In his turn, the client doesn’t have to be a professional in dealing with designers. He usually doesn’t care for nuts and bolts of visual culture. But he still has a story to tell about what he’s done in his business, otherwise he wouldn’t have had a good reason to come to a designer. Designer, as a rule, doesn’t care for nuts and bolts of visual culture either. He uses his computer as a typewriter and looks at the client as if he were a goblin.



When the customer asks the designer to depict the globe in a logo, designer does what he’s told out of fear of losing 50 bucks. If this were just an imagined situation, we wouldn’t get loads of logos with globes to hurt our eyes. It’s not that the metaphor of the planet is bad in itself. It’s just out of place with a company with a blinds hanging business.



A designer should have his own position and be able to justify it. It won’t help him become a good designer right away.
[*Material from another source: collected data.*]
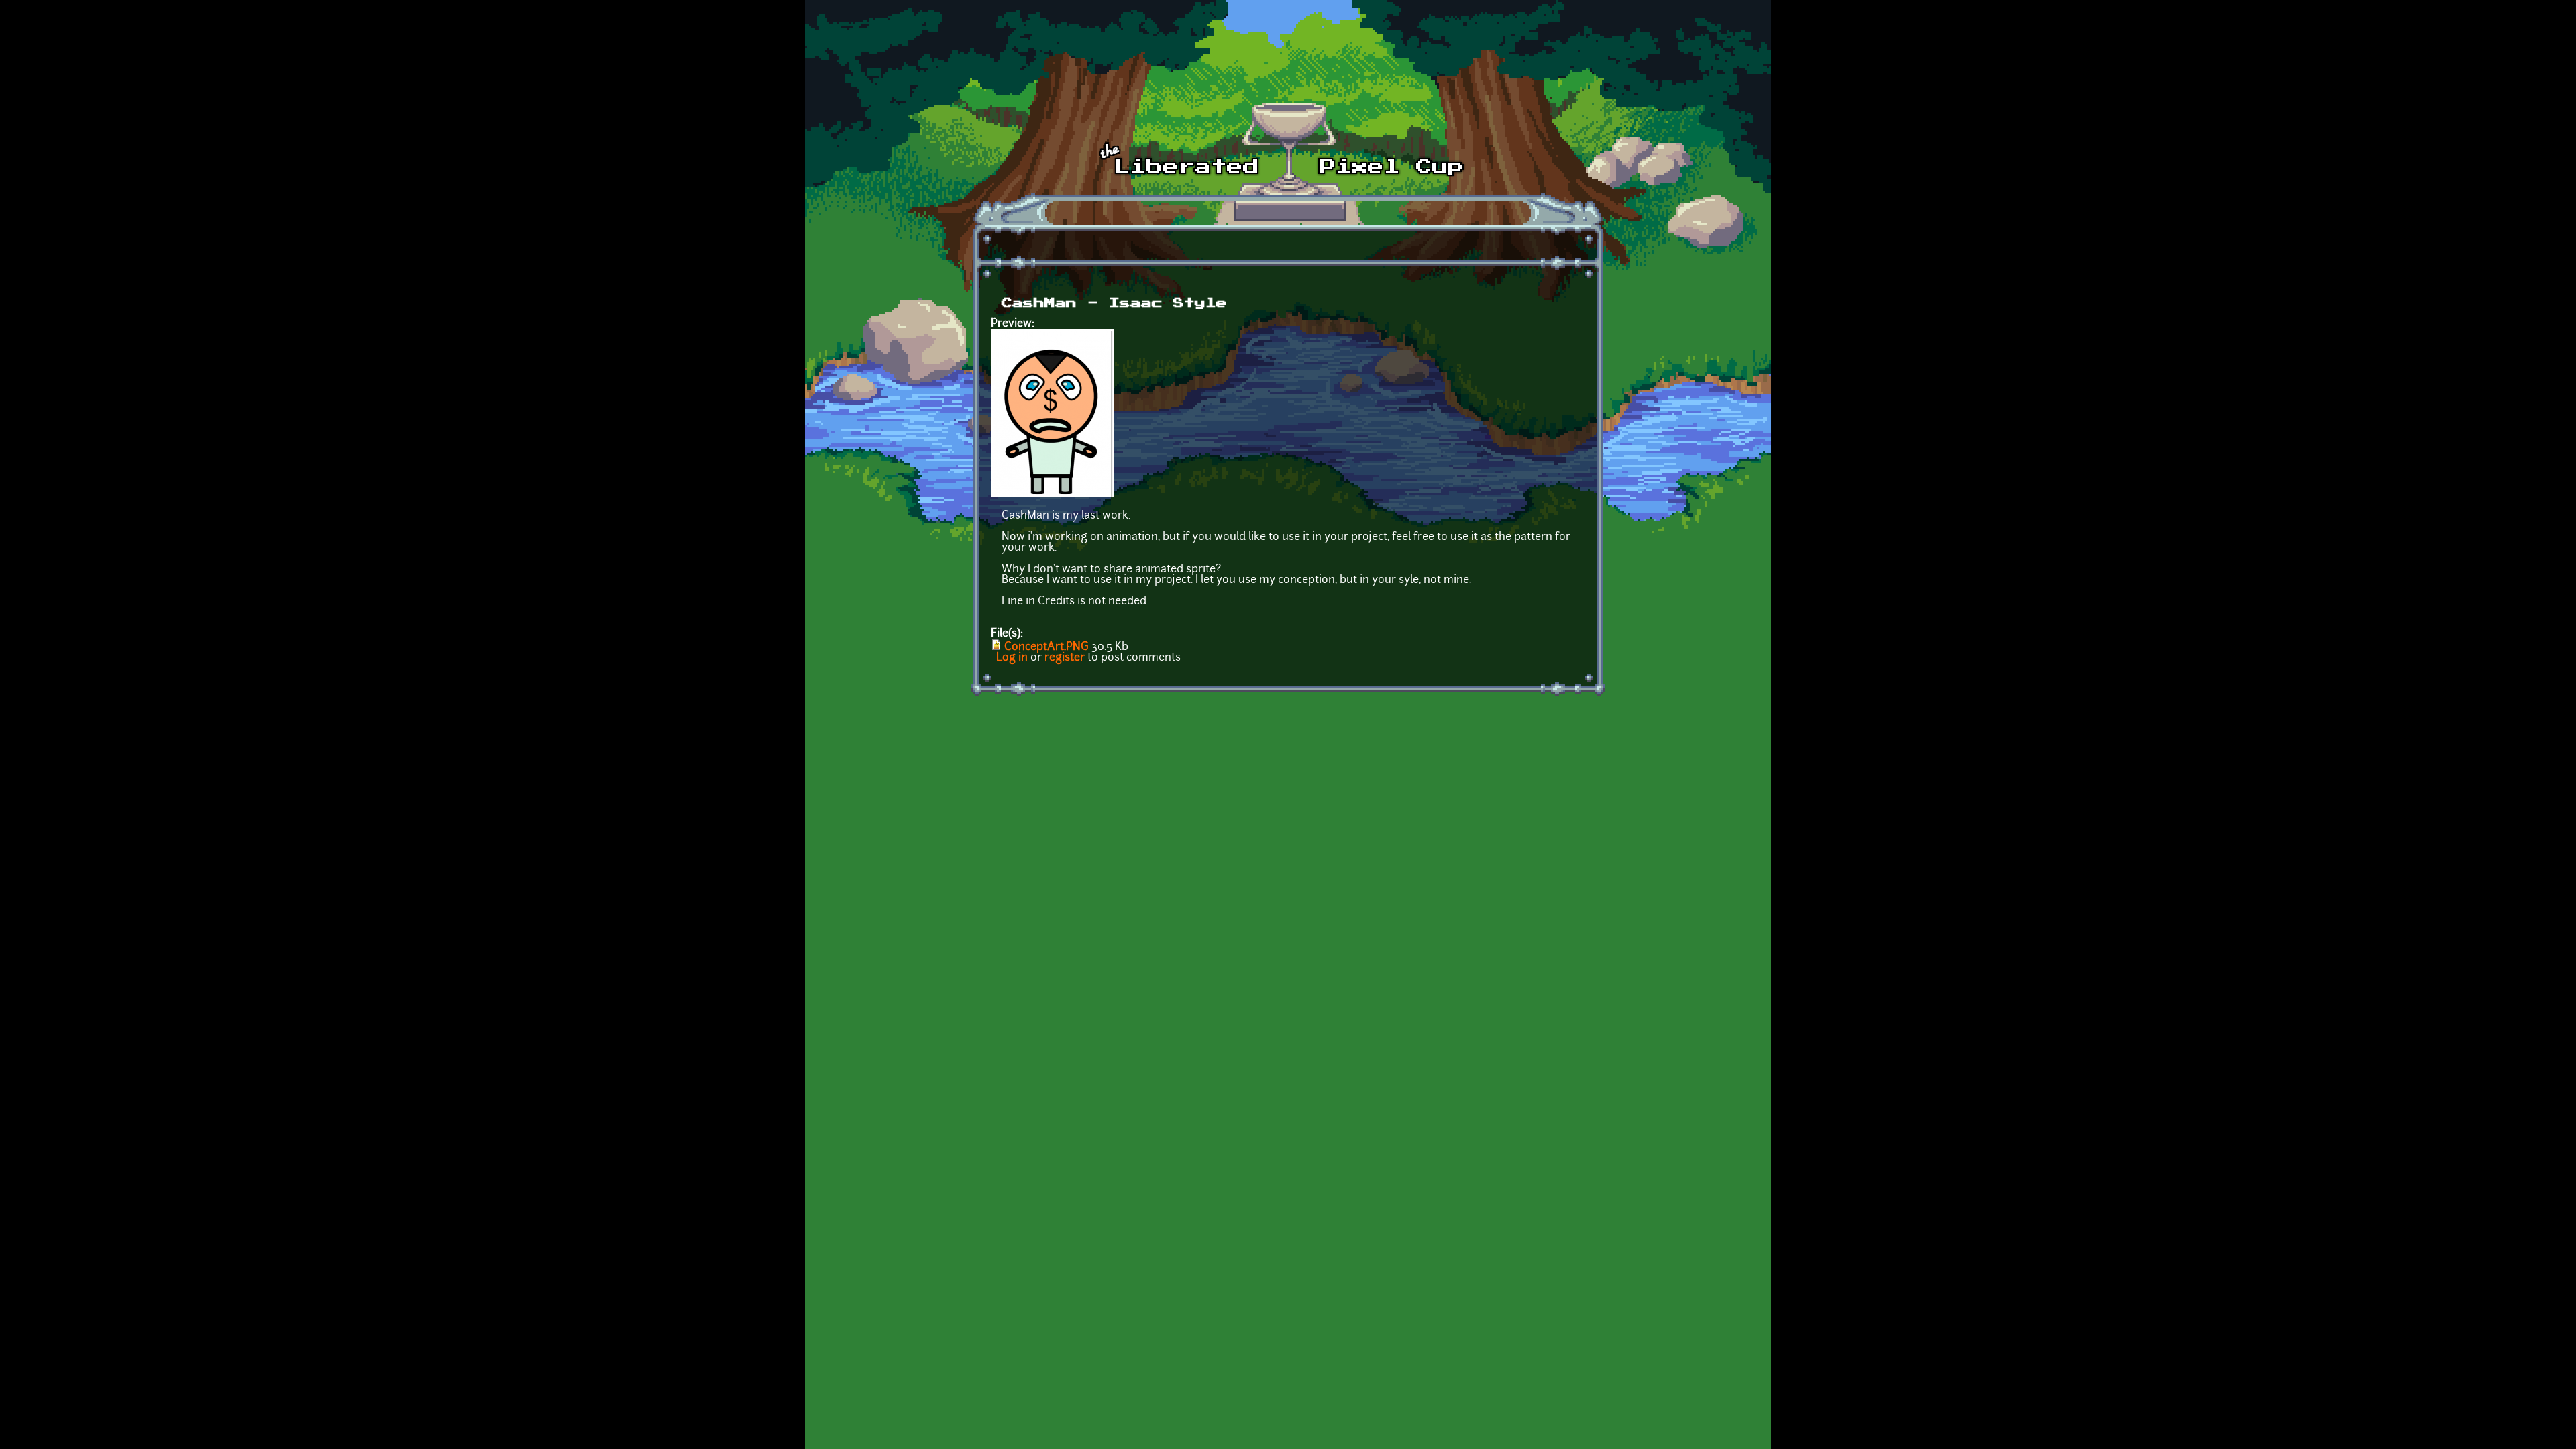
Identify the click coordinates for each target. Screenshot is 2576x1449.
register (1064, 658)
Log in (1012, 658)
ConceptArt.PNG (1046, 647)
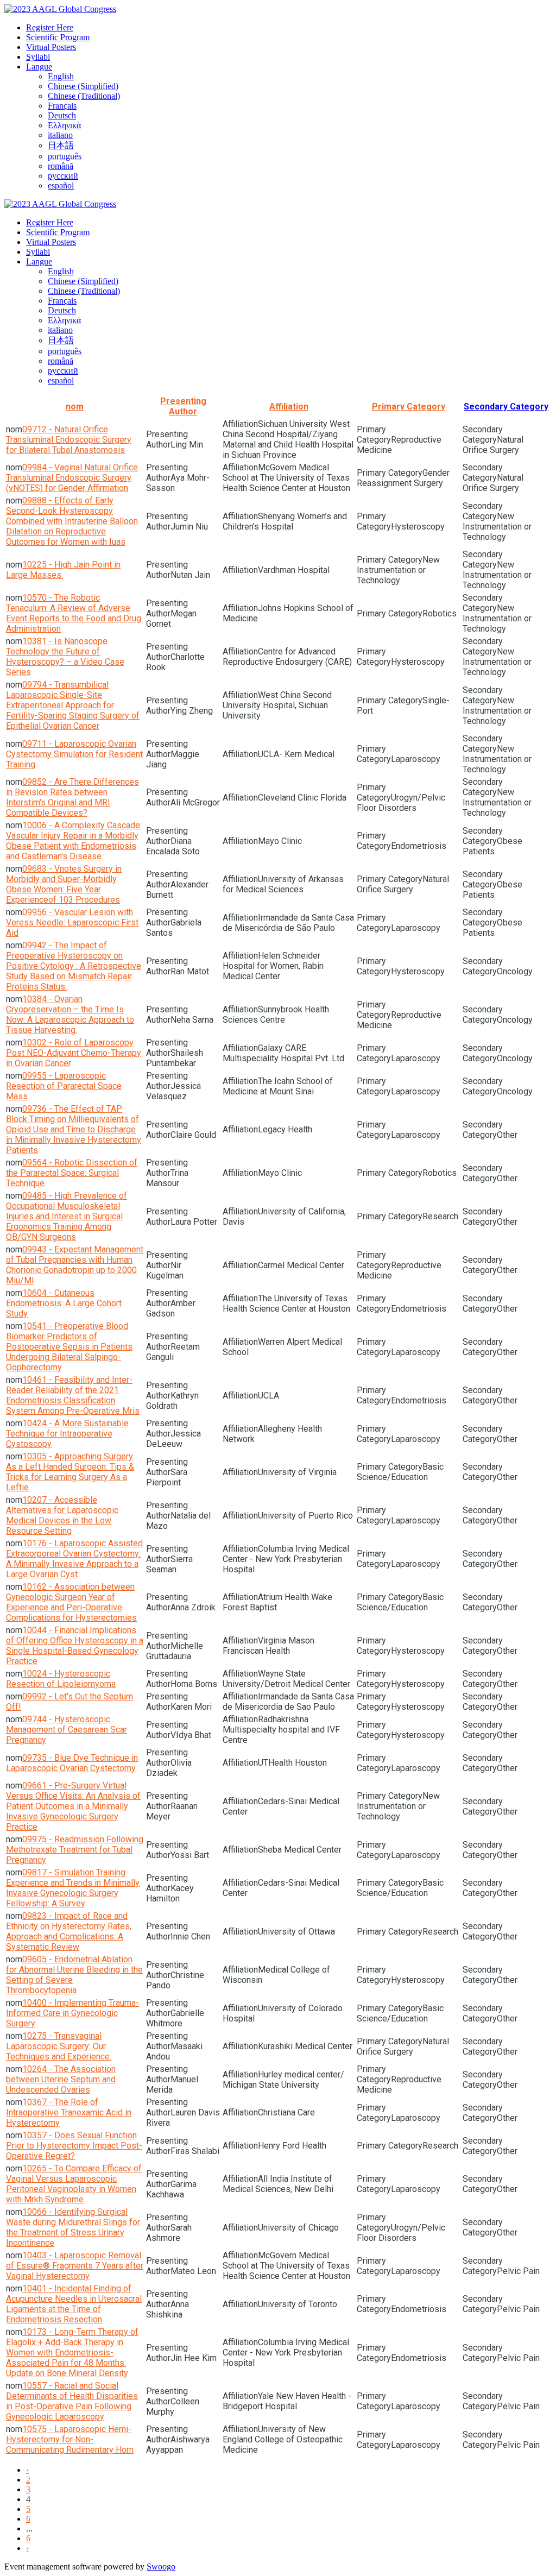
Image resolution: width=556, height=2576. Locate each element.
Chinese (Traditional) (84, 95)
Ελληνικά (64, 125)
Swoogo (161, 2566)
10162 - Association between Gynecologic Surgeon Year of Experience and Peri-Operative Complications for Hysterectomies (71, 1602)
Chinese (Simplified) (83, 86)
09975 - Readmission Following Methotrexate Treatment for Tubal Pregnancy (74, 1849)
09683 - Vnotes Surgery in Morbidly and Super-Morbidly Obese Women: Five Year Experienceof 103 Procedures (64, 884)
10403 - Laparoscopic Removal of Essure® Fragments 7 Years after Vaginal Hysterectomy (74, 2265)
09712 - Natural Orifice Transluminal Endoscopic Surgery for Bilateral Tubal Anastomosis (68, 439)
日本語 (61, 145)
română (60, 166)
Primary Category (408, 406)
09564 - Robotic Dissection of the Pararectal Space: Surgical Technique (71, 1172)
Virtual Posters (51, 47)
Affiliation (288, 406)
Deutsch (62, 115)
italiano (60, 135)
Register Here (49, 27)
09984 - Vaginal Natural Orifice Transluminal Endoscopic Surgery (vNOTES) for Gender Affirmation (72, 477)
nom (75, 406)
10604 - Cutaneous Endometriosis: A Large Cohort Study (64, 1303)
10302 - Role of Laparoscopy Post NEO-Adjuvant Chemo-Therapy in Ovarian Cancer (73, 1052)
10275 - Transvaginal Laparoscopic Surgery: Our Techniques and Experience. (58, 2046)
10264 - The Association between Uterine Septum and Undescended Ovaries (61, 2079)
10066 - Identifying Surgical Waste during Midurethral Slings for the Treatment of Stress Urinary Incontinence (73, 2227)
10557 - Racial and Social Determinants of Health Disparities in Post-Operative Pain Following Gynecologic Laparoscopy (72, 2401)
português (64, 156)
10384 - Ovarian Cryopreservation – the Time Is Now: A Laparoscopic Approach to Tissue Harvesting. (70, 1014)
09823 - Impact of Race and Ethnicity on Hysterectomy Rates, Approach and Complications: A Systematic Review (68, 1931)
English (61, 76)
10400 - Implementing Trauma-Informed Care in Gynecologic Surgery (72, 2013)
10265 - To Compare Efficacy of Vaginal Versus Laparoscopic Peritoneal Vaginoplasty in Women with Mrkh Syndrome (74, 2184)
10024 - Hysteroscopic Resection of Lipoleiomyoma (61, 1678)
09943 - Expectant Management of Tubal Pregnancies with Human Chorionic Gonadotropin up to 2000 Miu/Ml (74, 1265)
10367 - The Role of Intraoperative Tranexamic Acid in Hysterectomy (68, 2112)
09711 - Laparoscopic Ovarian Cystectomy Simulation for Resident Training (74, 754)
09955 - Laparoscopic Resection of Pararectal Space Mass (64, 1085)
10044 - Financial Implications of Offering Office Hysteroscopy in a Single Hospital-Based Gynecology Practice (74, 1645)
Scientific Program (58, 37)
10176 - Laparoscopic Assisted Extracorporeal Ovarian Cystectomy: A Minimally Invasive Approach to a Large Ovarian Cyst (74, 1558)
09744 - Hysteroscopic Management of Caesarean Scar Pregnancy (66, 1729)
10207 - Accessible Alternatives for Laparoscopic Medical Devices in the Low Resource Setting (62, 1515)
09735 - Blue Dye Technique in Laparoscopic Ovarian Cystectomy (72, 1763)
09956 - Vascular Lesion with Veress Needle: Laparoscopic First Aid (72, 922)
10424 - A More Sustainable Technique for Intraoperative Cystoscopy (67, 1433)
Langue (39, 66)
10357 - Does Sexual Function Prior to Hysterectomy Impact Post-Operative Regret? (74, 2145)
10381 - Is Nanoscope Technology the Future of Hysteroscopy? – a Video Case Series (65, 656)
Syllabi (38, 56)
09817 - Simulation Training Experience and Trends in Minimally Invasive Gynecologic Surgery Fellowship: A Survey (73, 1888)
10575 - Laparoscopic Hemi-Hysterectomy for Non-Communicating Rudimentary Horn (70, 2439)
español (61, 185)
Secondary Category (506, 406)
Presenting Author (183, 406)
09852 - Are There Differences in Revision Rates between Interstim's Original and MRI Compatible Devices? (72, 797)
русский (63, 175)
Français (62, 105)
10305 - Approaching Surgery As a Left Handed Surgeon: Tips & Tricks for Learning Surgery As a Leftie (70, 1471)
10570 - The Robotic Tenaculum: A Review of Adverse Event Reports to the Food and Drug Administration (73, 613)
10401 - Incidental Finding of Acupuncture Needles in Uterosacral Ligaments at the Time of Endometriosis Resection (74, 2304)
But teach him to understand it will.



Searching for a job, a bad designer writes in his CV that he knows Photoshop, CorelDraw, Illustrator, 3DMax, Painter… A good one lets you get a glimpse of what he’s done. This is right because it doesn’t matter using what software and how exactly a god job was done. There’s no point in knowing the niceties of a tool with which you can’t make anything worthwhile.



The designer’s task is distracting the customer’s attention and doing a job in the meantime that will earn the customer an income (an income calculated in any reasonable way). A good designer is an illusionist. Distracting the customer’s attention with sound reasoning is half the business. He must also hit the point, one way or another. Whether the customer understands what’s been made for him is not the point: the point is getting the people the customer works with to understand that. Me and you are essentially the folks design is made for.



Of course, the customer is always wrong: he’s got some other business that needs to be taken care of.